Atribuir um conteúdo rigoroso ao conceito de classes médias modernas exige que se defina a relação ao trabalho predominante no seio das novas camadas urbanas. No caso latino-americano, vimos que essa relação ao trabalho não pode ser compreendida fora de uma organização social do trabalho de tipo industrial. Em outras palavras, estas camadas médias são incorporadas a uma organização do trabalho na qual objeto e instrumento de produção são coletivos e em que o trabalho é quantitativamente intercambiável.24 24 Apesar de utilizar termos diferentes, cremos que a análise de C. W. Mills leva a estas conclusões. Cf. White collares. Tradução francesa: Maspero, Paris, 1966, passim.

Se é verdade que as reivindicações de uma categoria social relevam da relação ao trabalho predominante no seio dessa população, é teoricamente inconcebível interpretar as reivindicações e condutas das camadas médias urbanas - em uma palavra, sua ação - nos mesmos termos em que se interpretam reivindicações e condutas da pequena burguesia ou de camponeses de parceria. Todavia, não é suficiente definir a relação ao trabalho para compreender o conjunto de reivindicações de uma categoria social. É ainda necessário saber o lugar onde se realiza esta relação ao trabalho (em nosso caso: o aparelho de Estado) assim como sua função societal (em nosso caso: a produção política da sociedade). Mais ainda, se o conceito de "classes médias modernas", tal qual o definimos no início deste trabalho, recobre de fato uma teoria, é impossível substituí-lo por um conceito isolado: é necessário pensar este novo conceito num novo quadro teórico.

Em todas as sociedades desenvolvidas, camadas cada vez mais numerosas da população incorporam-se a uma organização social do trabalho de tipo industrial.25 25 Certos autores chamam "sociedade pós-industrial" o conjunto deste processo, chamando a atenção para aspectos - no entanto, secundários - desta incorporação maciça da mão-de-obra na organização de tipo industrial, tais como o papel predominante da informação, o caráter intelectual do trabalho, etc. As novas orientações destas camadas sociais vão depender, não somente dessa nova relação ao trabalho, mas também do lugar onde ela se exerce. Desse modo, é preciso distinguir:

a) os setores onde o novo modo de organização da produção substitui um outro (por exemplo, a industrialização tardia da agricultura européia);

b) os setores em que antes predominavam instituições consideradas não-produtivas (a universidade em geral e a pesquisa científica em particular; os lazeres);

c) os setores criados aparentemente ex-nihilo pela sociedade pós-industrial (a informática, a engenharia ambiental etc.);26 26 Se pensamos nos sátrapas (olhos e ouvidos do rei), constatamos que o tratamento da informação não é tão recente quanto se pretende. O que é novo é a transformação do seu resultado em mercadoria.
----------------
◆ **Tarefas do exercício**:
1. Indique se cada afirmação abaixo está de acordo com o trecho sobre as classes médias modernas, justificando com as palavras decisivas do texto, citadas literalmente: (a) basta definir a relação ao trabalho para compreender o conjunto de reivindicações de uma categoria social; (b) o tratamento da informação não é tão recente quanto se pretende; (c) a informática figura entre os setores criados aparentemente ex-nihilo pela sociedade pós-industrial.
2. Transcreva do trecho sobre as classes médias modernas a passagem entre "c) os setores" e "resultado em mercadoria.", incluindo ambos os extremos.

◆ **Linhas de dados**:
----------------
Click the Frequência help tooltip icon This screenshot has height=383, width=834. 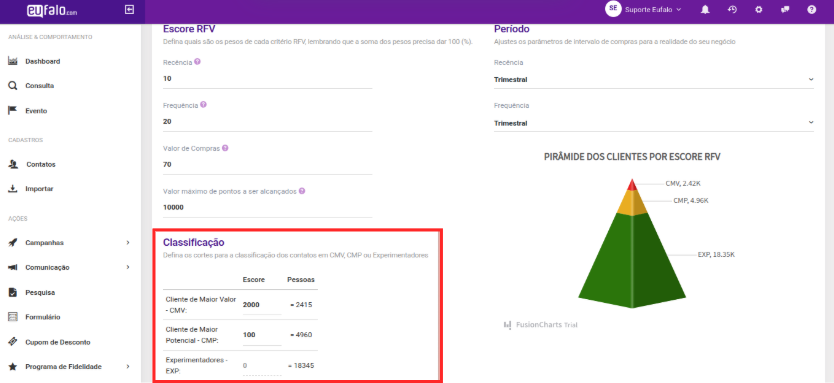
----------------
◆ **Resultados na ordem**:
1.
(a) Não: "Todavia, não é suficiente definir a relação ao trabalho para compreender o conjunto de reivindicações de uma categoria social."
(b) Sim: "constatamos que o tratamento da informação não é tão recente quanto se pretende."
(c) Sim: "os setores criados aparentemente ex-nihilo pela sociedade pós-industrial (a informática, a engenharia ambiental etc.)"

2.
c) os setores criados aparentemente ex-nihilo pela sociedade pós-industrial (a informática, a engenharia ambiental etc.);26 26 Se pensamos nos sátrapas (olhos e ouvidos do rei), constatamos que o tratamento da informação não é tão recente quanto se pretende. O que é novo é a transformação do seu resultado em mercadoria.